# [Aim of the exercise]
Transcribe each entry exactly as it appears, leaving out any picture it holds.

-- Record extracts follows --

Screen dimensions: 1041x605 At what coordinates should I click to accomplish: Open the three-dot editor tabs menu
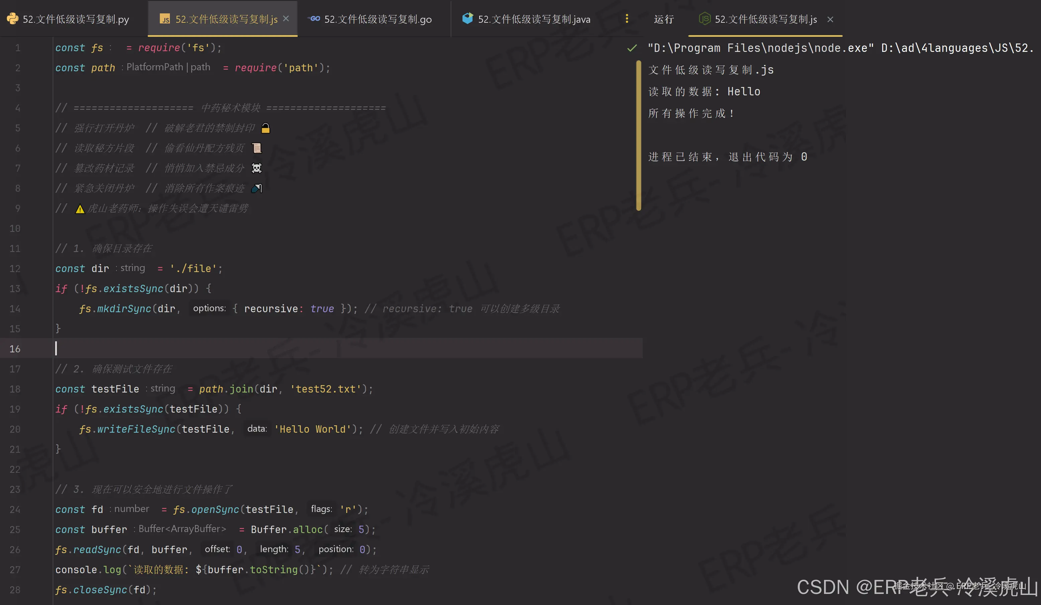click(627, 19)
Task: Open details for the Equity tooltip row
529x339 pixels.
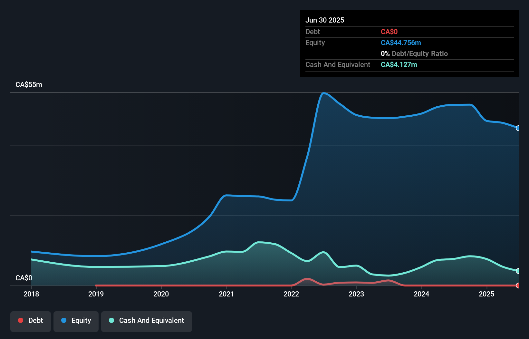Action: point(315,43)

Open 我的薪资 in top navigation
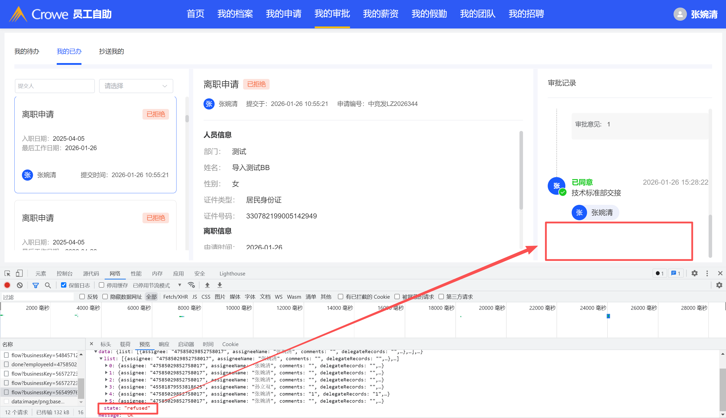click(381, 14)
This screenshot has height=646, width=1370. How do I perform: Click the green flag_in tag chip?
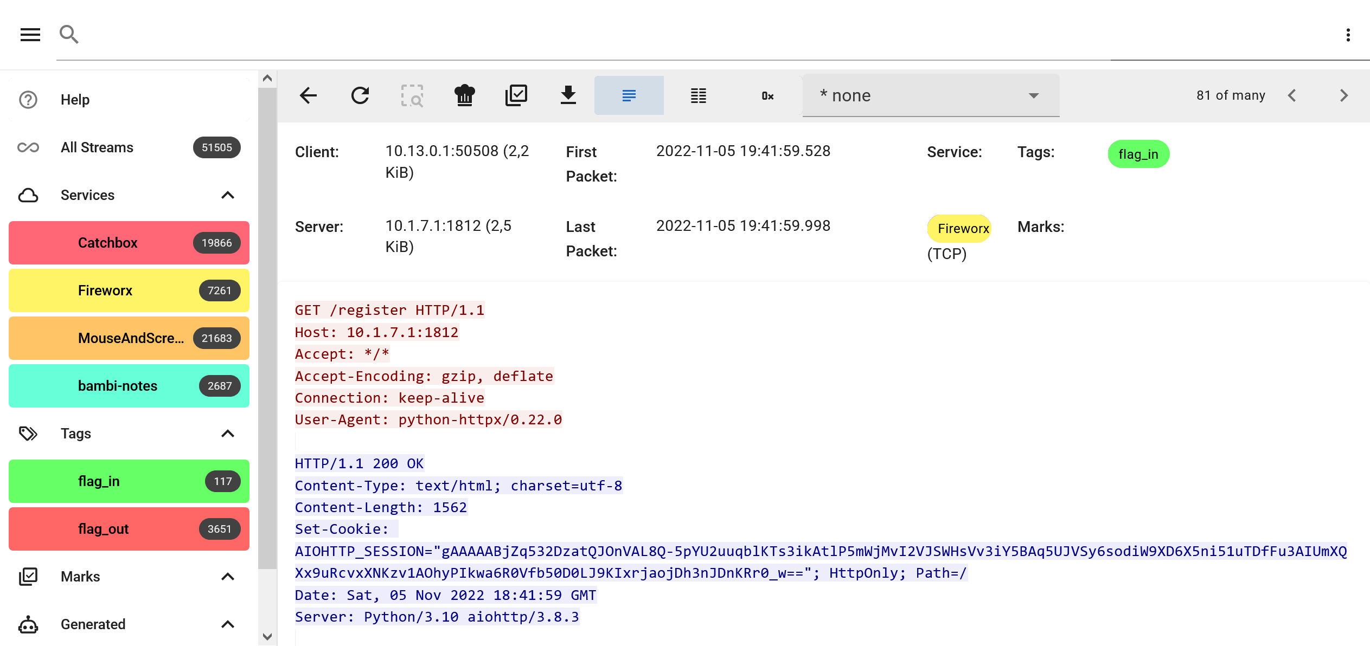(x=1138, y=154)
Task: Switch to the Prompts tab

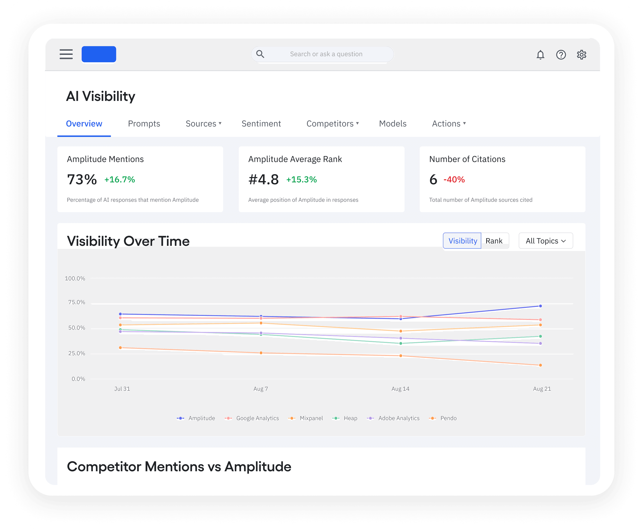Action: 144,123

-- Record extracts concluded --

# [Solution for this task]
Screen dimensions: 1041x605 At what coordinates should I click to accomplish: Open the three-dot editor tabs menu
click(627, 19)
Task: Open details for the Equity tooltip row
529x339 pixels.
Action: point(315,43)

Open 我的薪资 in top navigation
click(381, 14)
This screenshot has height=646, width=1370. How do I perform: Click the green flag_in tag chip?
(x=1138, y=154)
Task: Switch to the Prompts tab

Action: 144,123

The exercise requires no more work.